Referring to the question here.
Given a set $S$, which we need to travel following TSP rules.
I was wondering if this sub tour elimination method is good enough or not?
Let $b_{i,j}$ denote edge from $i$ to $j$ is taken or not and $d_{i,j} > 0$ denotes distance from $i$ to $j$.
\begin{align}\min&\quad\sum_{i,j \in S} d_{i,j} \cdot b_{i,j}\\\text{s.t.}&\quad\sum_{j \in S} b_{j,i} - \sum_{k \in S} b_{i,k} = 0\\&\quad\sum_{j \in S} b_{j,i} = 1\end{align}
Let $s_0$ be the start node. Now use a continuous variable $DS_i$ to store the distance at node $i$, with $DS_{s_0} = 0$.
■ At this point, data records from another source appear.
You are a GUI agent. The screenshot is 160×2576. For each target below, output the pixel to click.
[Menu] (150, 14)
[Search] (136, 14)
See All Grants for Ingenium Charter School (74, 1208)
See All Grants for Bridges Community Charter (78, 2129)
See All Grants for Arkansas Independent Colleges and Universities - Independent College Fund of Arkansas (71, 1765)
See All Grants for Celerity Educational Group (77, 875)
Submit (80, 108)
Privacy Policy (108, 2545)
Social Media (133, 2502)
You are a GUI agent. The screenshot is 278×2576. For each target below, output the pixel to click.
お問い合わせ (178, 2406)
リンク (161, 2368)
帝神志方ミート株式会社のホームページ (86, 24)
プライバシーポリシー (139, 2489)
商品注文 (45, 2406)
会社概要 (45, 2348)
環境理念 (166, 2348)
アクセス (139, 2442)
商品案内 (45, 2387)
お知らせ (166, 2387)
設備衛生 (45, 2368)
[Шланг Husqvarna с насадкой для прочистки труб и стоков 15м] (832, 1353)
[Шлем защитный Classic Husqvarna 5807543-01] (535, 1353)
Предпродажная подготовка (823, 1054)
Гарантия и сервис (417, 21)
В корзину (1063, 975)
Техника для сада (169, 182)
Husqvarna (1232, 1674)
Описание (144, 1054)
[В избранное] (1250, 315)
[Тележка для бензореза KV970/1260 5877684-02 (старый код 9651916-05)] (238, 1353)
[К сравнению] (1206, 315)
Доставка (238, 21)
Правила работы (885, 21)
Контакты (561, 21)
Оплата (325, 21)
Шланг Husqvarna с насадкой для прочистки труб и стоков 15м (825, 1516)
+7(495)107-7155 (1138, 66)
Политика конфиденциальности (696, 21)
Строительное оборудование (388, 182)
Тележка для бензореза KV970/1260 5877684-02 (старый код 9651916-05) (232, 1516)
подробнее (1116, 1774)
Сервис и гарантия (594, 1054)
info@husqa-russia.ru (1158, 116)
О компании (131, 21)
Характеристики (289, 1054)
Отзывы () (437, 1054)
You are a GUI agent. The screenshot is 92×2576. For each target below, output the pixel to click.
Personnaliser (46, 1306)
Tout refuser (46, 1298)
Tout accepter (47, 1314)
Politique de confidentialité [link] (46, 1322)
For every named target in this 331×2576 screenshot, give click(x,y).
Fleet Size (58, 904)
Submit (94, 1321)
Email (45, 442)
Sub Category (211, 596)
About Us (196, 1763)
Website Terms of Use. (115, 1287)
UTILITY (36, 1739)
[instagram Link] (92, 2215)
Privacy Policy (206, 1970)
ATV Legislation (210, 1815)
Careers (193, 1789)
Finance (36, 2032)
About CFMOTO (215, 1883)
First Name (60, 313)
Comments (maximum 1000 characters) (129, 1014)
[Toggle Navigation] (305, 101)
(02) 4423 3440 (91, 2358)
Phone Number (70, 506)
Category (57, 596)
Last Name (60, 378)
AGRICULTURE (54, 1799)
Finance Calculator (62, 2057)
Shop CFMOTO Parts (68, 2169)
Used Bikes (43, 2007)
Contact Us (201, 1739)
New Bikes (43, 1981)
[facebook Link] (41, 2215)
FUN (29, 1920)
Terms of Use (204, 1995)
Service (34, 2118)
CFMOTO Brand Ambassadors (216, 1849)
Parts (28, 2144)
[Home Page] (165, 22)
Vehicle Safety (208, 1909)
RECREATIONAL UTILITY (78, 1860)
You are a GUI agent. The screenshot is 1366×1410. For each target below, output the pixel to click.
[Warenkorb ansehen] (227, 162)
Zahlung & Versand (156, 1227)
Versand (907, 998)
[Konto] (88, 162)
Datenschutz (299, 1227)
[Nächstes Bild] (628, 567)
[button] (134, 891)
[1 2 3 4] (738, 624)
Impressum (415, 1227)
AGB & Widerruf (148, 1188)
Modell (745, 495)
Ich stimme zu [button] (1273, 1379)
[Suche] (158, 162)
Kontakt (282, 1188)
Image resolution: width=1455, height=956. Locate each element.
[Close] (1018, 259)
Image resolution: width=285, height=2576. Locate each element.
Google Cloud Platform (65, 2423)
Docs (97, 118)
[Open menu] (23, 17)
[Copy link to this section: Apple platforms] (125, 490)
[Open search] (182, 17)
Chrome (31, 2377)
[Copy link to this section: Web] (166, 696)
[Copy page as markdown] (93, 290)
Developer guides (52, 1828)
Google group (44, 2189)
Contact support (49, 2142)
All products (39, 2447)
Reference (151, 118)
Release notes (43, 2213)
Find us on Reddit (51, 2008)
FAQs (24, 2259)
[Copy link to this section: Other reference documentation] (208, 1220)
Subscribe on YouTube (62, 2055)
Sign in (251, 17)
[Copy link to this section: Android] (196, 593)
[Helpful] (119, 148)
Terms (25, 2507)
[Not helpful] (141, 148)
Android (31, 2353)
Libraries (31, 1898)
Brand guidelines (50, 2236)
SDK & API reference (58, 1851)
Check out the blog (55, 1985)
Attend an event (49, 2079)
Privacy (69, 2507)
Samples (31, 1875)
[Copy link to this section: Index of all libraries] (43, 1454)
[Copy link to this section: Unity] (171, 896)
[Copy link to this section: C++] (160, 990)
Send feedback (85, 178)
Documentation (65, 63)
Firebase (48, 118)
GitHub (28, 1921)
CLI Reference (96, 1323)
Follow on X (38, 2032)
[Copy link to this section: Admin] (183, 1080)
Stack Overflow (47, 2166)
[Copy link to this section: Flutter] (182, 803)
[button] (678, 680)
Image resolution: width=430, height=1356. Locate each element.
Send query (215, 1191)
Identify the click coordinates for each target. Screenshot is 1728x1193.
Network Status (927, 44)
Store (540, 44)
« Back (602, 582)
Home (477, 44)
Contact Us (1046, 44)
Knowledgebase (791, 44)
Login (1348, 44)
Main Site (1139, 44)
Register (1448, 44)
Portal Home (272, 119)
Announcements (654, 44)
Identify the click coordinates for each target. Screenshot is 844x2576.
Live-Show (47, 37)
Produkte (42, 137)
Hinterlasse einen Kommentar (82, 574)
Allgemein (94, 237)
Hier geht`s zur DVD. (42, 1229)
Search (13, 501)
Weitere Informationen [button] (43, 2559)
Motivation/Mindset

$$ \forall j \in S \setminus \{s_0\} \quad DS_{j} = \sum_{i} b_{i,j} \cdot (DS_{i} + d_{i,j}) $$
The last constraint eliminates the sub-tour in the path and is similar to MTZ formulation as per the answer given.
In order to speed up the solver, I created a call back where I am trying to eliminate the sub tour, but the problem is due to the last constraint (MTZ equivalent) call back is not getting any sub tour to detect as it is already solved by the last constraint (MTZ equivalent), so the speed is slow.
Here is the log at callback with the last constraint ON:
The total number of nodes = 9.
--> lazy constraint callback called: #1
[0, 4, 1, 6, 2, 5, 8, 7, 3, 0]
--> lazy constraint callback called: #2
[0, 6, 3, 4, 8, 7, 5, 2, 1, 0]
--> lazy constraint callback called: #3
[0, 3, 6, 4, 7, 8, 5, 2, 1, 0]
Here is the log at callback with the last constraint OFF:
The total number of nodes = 9.
--> lazy constraint callback called: #1
[0, 1, 2, 0]
Add violated subtour
--> lazy constraint callback called: #2
[0, 2, 1, 0]
Add violated subtour
--> lazy constraint callback called: #3
[0, 1, 2, 5, 8, 7, 4, 3, 6, 0]